Write the next part of the article on alternative investment strategies, starting after its final paragraph.

-- DOCUMENT SECTION follows --

28% of financial advisers are adding this asset class to portfolios. Here's why

Ahead of Livewire's annual series on Alternative Investment Strategies, I revisit the case for alternatives and how to use them.
Sara Allen

Livewire Markets

Equities and bonds were positively correlated for a brief and painful period last year. It was a bloodbath. And while things have since returned to some degree of normality, it was a warning. Diversification cannot simply rely on a blend of listed equities and bonds, i.e. the old 60:40 portfolio.

Atrium Investment Management’s Brendan Paul recently argued that we should expect to see that positive correlation again, due to structurally higher inflation. Similarly, Wheelhouse Partners’ Alastair MacLeod pointed out that historically, bonds and equities could swing between negative and positive correlations. Subsequent research went on to find that Australian portfolios were insufficiently diversified for the uncertain environment we are in.

One clear and potentially effective solution to the diversification problem is alternative investment strategies.

Alternatives have been used by institutions for decades but, until recently, were largely inaccessible to retail investors. This has all changed and the alternatives space is now one of the fastest growing asset classes in funds management. This access has been driven by a host of new funds coming to market, at a range of minimum investment entry points.

PwC anticipates that alternative asset classes will reach $21.1 trillion by 2025 and account for 15% of global AUM. 

It’s also borne out in the numbers of those expecting to invest in alternative assets.

  • The Financial Planning Association’s Trends in Investing Survey report, found that 28% of financial advisers actively invest in or seek alternative strategies for their clients, and 19% of those who haven’t implemented alternatives strategies are considering an allocation in the next 12-24 months.
  • In Preqin’s Investor Outlook: Alternative Assets H2 2023, it found the global institutions surveyed intended to increase allocations, with 50% nominating private debt, closely followed by infrastructure and venture capital.

Despite this, it’s still an area many financial advisers and investors steer clear of, concerned by liquidity, transparency, access, fees or even how returns work.

Given this mix of increased interest and ongoing trepidation, Livewire is once again shining a light on the alternatives space via our Alternatives in Focus 2023 series. We will be speaking with wealth managers and ratings houses about the pros and cons of using alternative assets within a portfolio. We'll also be speaking with a selection of alternative managers about the outlook in their respective asset classes.

-- DOCUMENT SECTION concluded --
-- AVAILABLE DATA follows --

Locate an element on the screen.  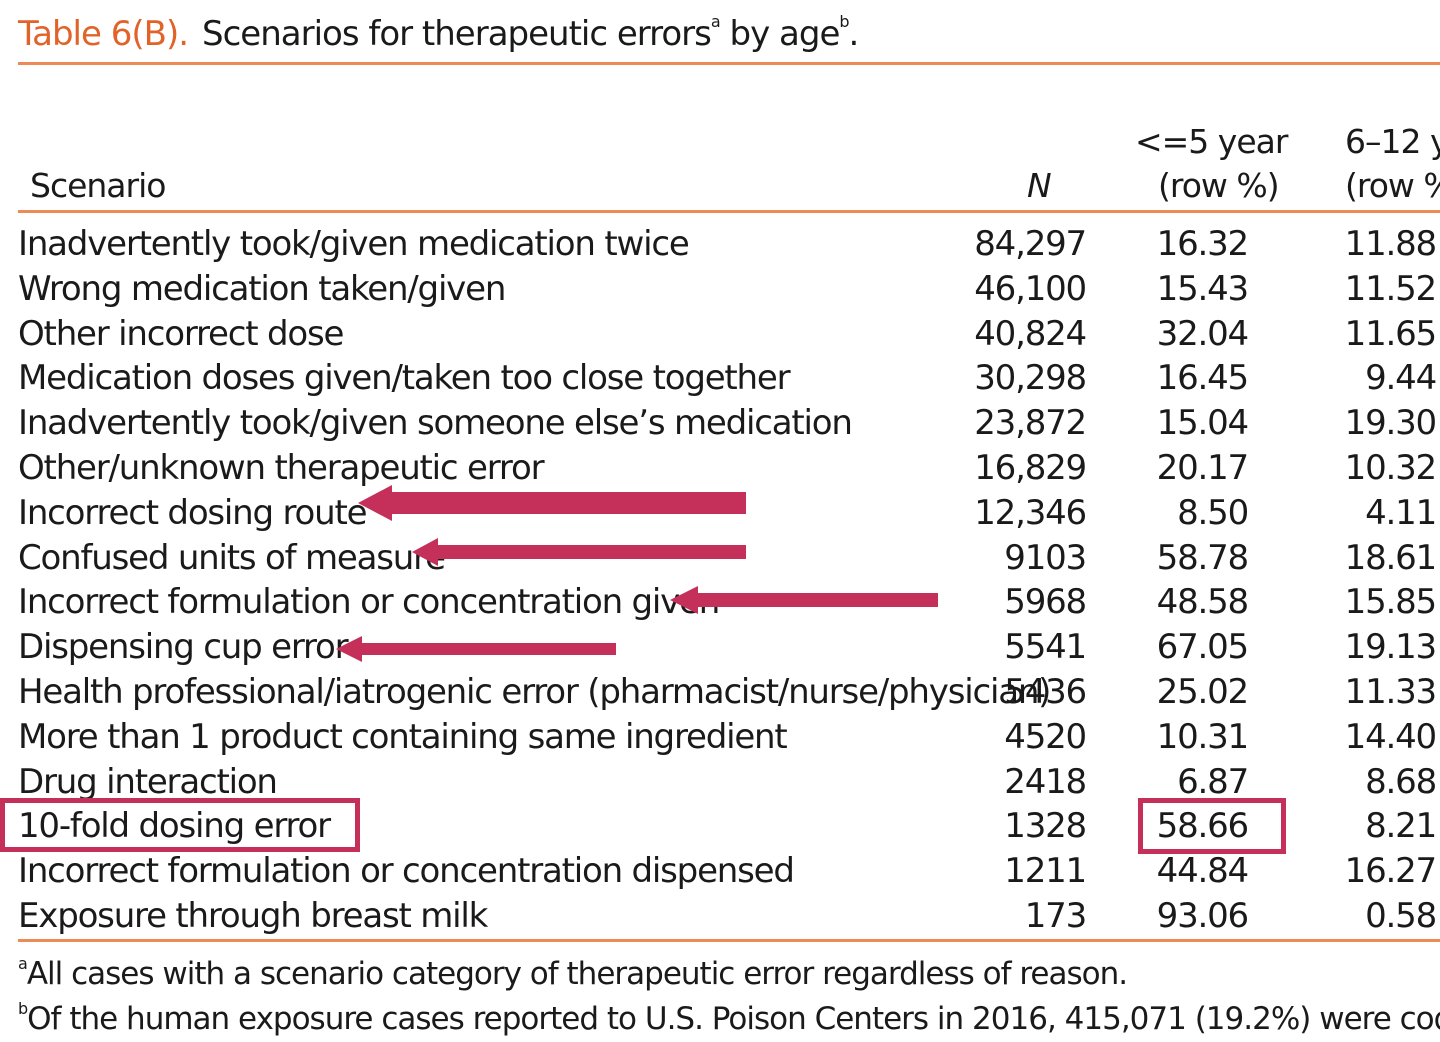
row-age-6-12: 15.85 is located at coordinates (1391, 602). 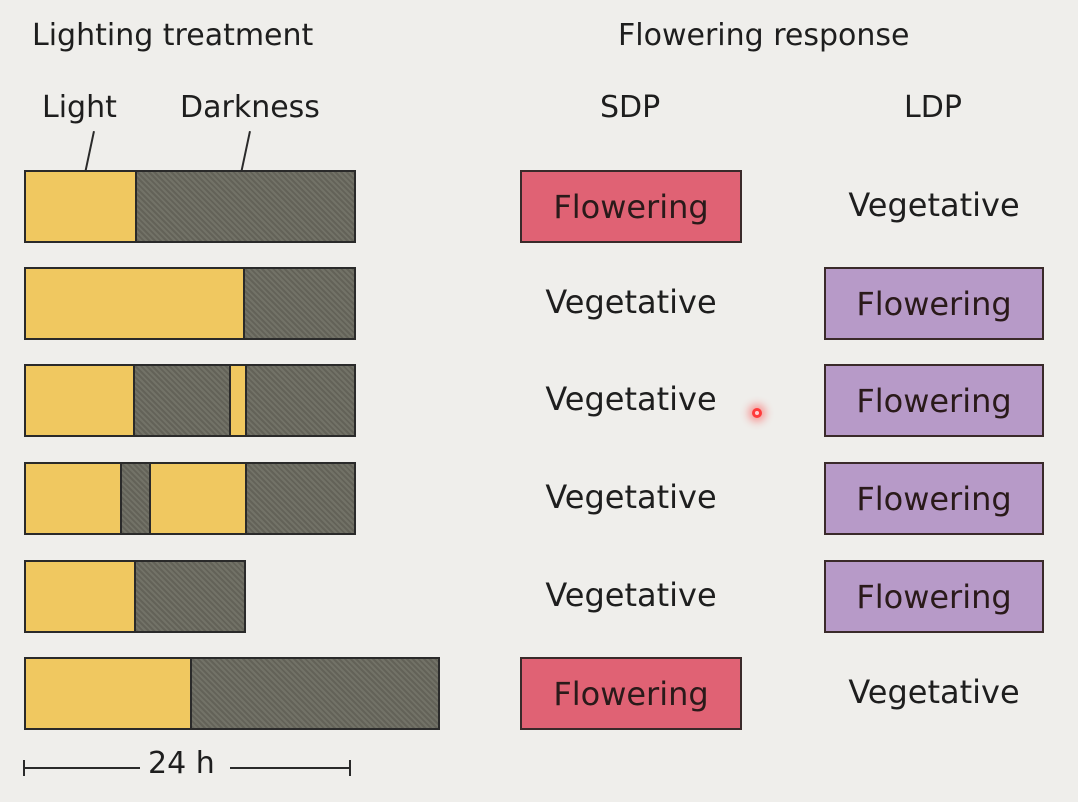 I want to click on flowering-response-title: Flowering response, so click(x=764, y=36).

-- AVAILABLE DATA concluded --

OUTPUT FOR THIS TASK>
Before we dive in, here’s a rundown on alternative strategies.

What are alternative strategies?

Alternative investment strategies are simply investment strategies or assets that will perform differently to equities and bonds – that is, they have a low correlation. This means that they can be protective in periods of market uncertainty where equities or bonds might be volatile.

Strategies can include those that cover property, commodities, and infrastructure, to private markets and financial instruments - like managed futures and derivatives.

Traditionally, there are seven main categories of alternative strategies:

  1. Private equity – investing in private companies. This includes venture capital, growth capital and buyouts.
  2. Private debt – loans financed outside of the banking system or traded on an open market.
  3. Hedge funds – funds that trade assets and use various strategies to generate returns, such as long-short equity, market-neutral strategies, volatility arbitrage and quantitative approaches.
  4. Real estate and infrastructure – can span anything from offices to telecommunications towers.
  5. Commodities – real assets predominately natural resources, such as agriculture, metals, oil and natural gas.
  6. Collectibles – purchasing and maintaining physical items and hoping they increase value, such as cars, jewellery, wine, coins and art.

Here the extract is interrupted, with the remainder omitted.